WORK ORDER: Your answer must be an exact copy of the records, minus any pictures.

DATA SECTION:
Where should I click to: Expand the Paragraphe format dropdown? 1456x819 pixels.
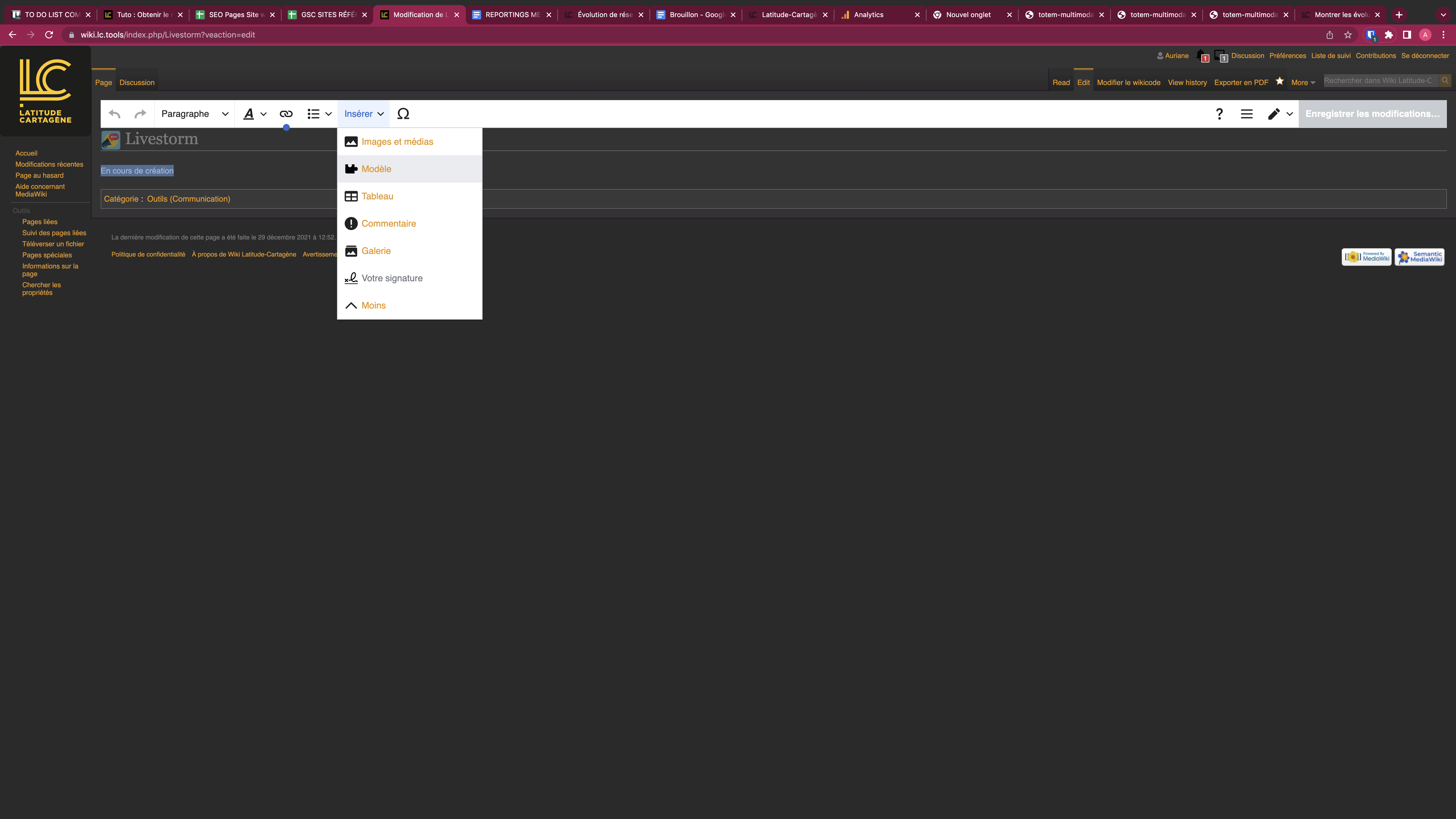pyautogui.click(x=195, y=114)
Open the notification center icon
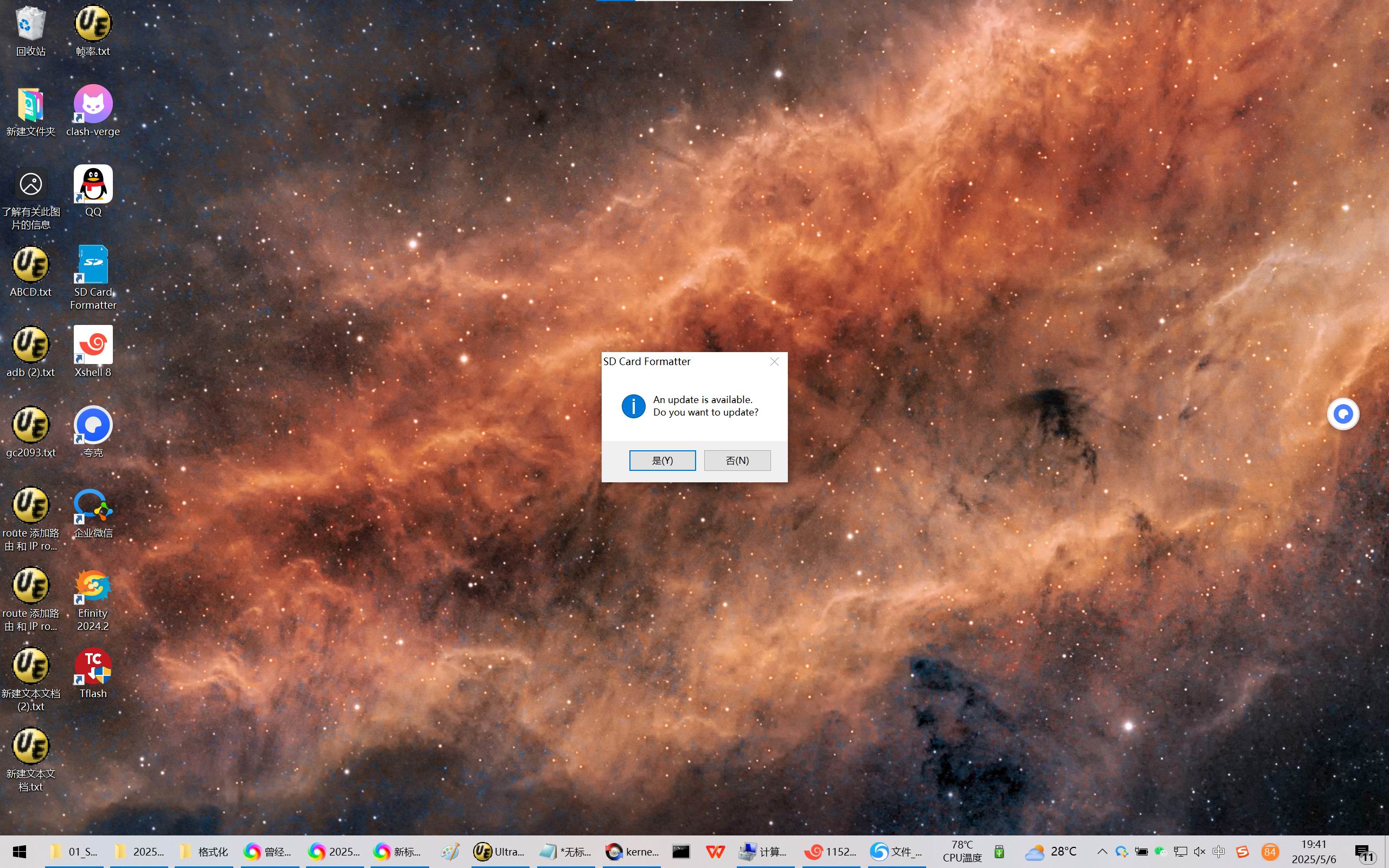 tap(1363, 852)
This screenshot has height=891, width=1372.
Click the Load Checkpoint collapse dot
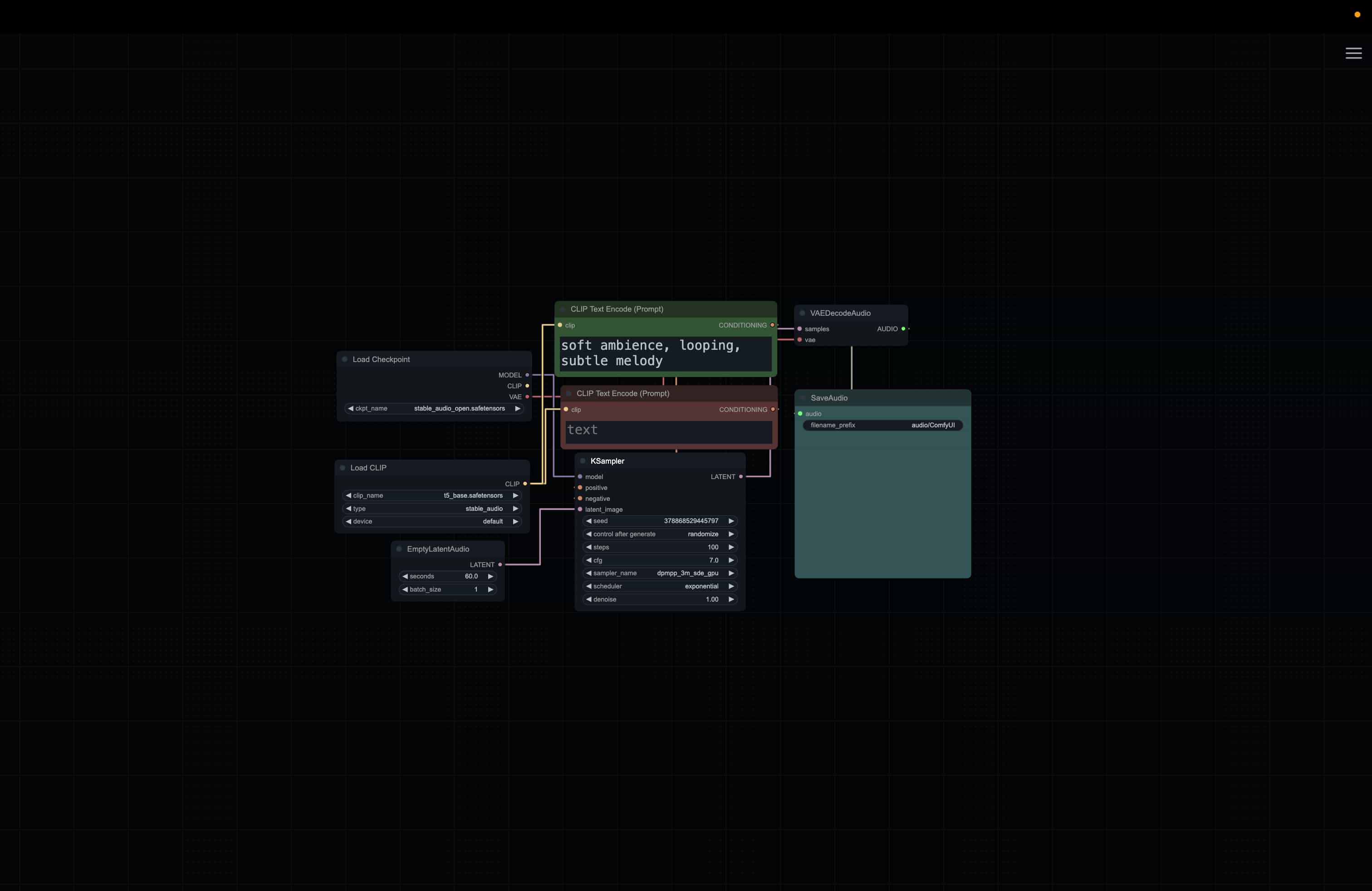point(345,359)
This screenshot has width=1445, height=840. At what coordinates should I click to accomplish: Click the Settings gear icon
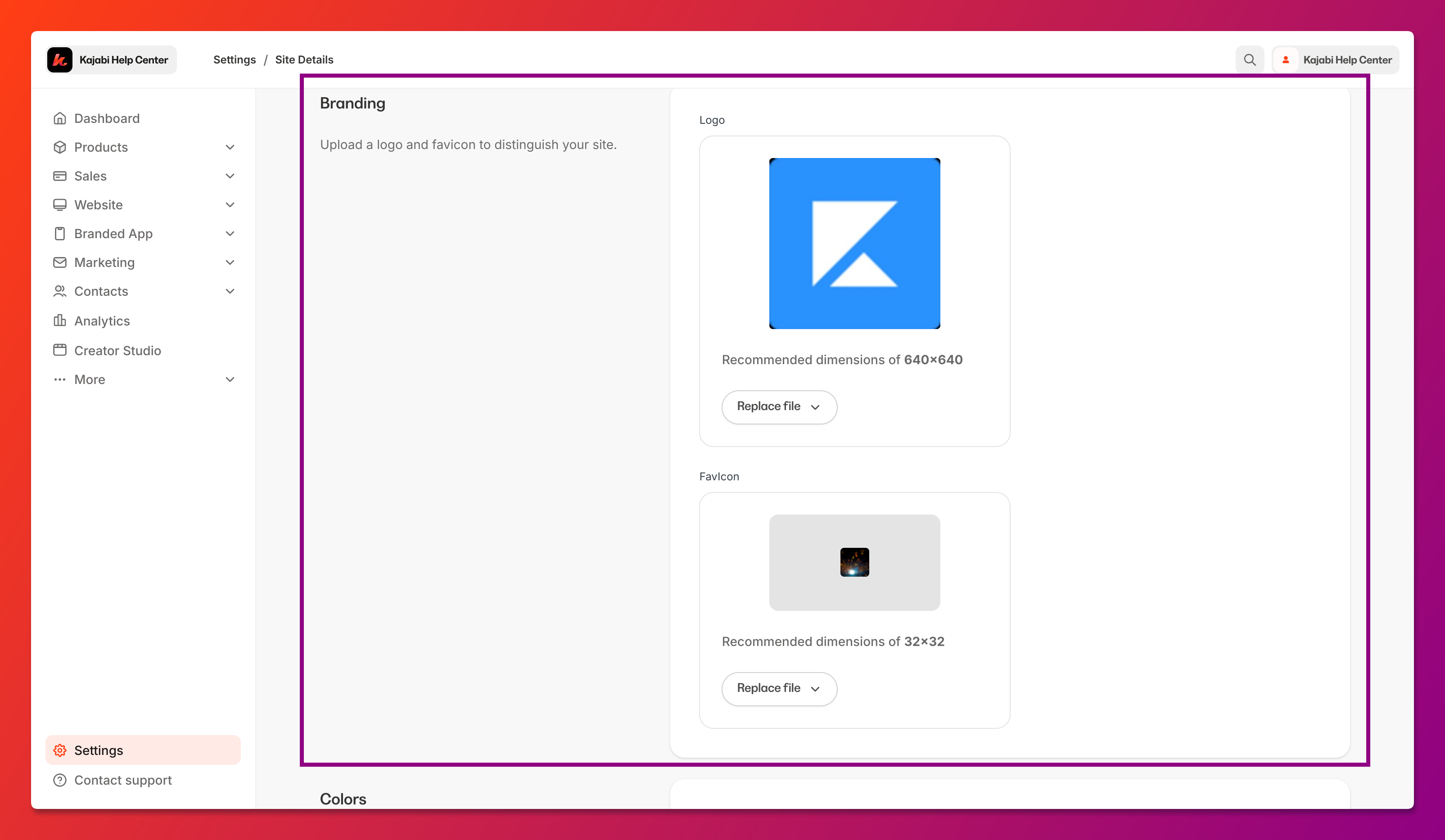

OUTPUT FOR THIS EXERCISE:
Where should I click to: Expand the Paragraphe format dropdown? 1456x819 pixels.
pyautogui.click(x=195, y=114)
Open the notification center icon
 tap(1363, 852)
This screenshot has height=891, width=1372.
Click the Load Checkpoint collapse dot
point(345,359)
This screenshot has width=1445, height=840. At what coordinates should I click to accomplish: Click the Settings gear icon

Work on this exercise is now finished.